Data shown
○ ○ ○ ○ ○

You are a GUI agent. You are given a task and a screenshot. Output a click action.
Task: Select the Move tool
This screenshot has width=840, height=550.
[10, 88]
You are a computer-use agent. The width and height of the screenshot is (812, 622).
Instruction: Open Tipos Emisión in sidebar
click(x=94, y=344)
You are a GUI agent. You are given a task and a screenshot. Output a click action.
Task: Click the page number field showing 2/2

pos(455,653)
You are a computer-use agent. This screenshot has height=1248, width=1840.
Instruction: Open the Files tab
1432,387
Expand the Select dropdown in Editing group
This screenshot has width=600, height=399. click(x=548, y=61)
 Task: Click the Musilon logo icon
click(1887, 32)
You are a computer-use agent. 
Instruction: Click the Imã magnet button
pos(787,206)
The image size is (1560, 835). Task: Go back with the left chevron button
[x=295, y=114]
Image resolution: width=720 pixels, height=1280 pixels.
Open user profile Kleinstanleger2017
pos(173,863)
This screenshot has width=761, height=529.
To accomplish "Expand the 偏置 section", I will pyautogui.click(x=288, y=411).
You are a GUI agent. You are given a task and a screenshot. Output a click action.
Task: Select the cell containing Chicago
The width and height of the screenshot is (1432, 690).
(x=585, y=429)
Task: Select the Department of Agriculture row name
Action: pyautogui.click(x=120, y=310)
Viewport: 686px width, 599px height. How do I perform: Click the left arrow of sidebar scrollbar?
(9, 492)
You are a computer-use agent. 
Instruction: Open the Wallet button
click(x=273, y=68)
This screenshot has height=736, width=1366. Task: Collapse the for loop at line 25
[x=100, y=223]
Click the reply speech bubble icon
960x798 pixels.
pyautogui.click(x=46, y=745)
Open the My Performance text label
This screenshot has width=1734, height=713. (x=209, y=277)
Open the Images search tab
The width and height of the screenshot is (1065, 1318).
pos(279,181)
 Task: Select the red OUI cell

○ ○ ○ ○ ○

What you need to do
Find the line that contains "The width and height of the screenshot is (1065, 1318).". Restate it and all lines after it exactly, ending with the final line of the data.

Exercise response
The width and height of the screenshot is (1065, 1318).
pos(279,181)
 Task: Select the red OUI cell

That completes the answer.